● **TO DO**: With the images left out, print every entry that follows exactly.

(Stored records)
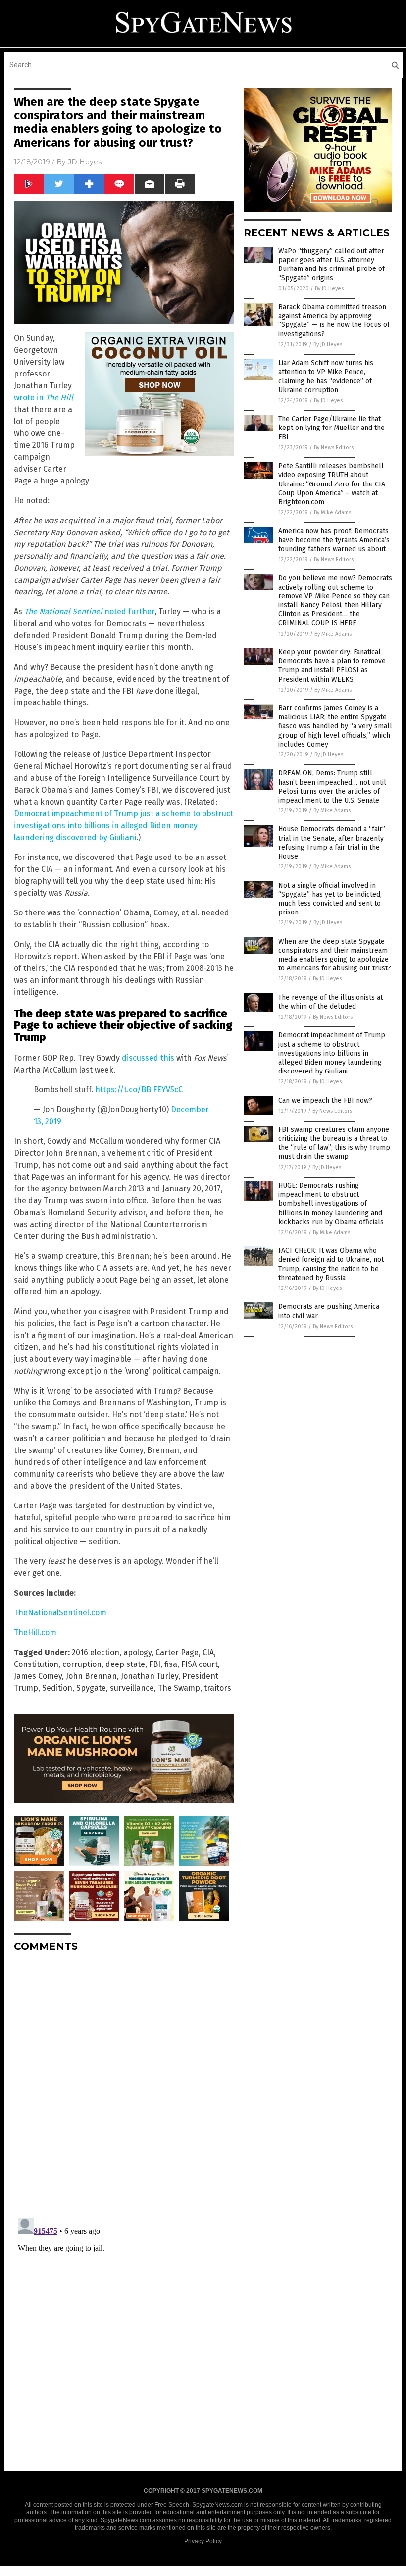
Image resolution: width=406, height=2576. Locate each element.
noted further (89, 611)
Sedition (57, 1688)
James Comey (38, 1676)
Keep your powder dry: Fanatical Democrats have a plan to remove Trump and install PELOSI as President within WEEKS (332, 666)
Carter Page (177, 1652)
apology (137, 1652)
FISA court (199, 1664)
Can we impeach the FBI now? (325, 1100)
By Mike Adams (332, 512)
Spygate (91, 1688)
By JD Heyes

● **SOLUTION FOR THIS TASK**:
Image resolution: width=406, height=2576. Locate each element.
noted further (89, 611)
Sedition (57, 1688)
James Comey (38, 1676)
Keep your powder dry: Fanatical Democrats have a plan to remove Trump and install PELOSI as President within WEEKS (332, 666)
Carter Page (177, 1652)
apology (137, 1652)
FISA court (199, 1664)
Can we impeach the FBI now? (325, 1100)
By Mike Adams (332, 512)
Spygate (91, 1688)
By JD Heyes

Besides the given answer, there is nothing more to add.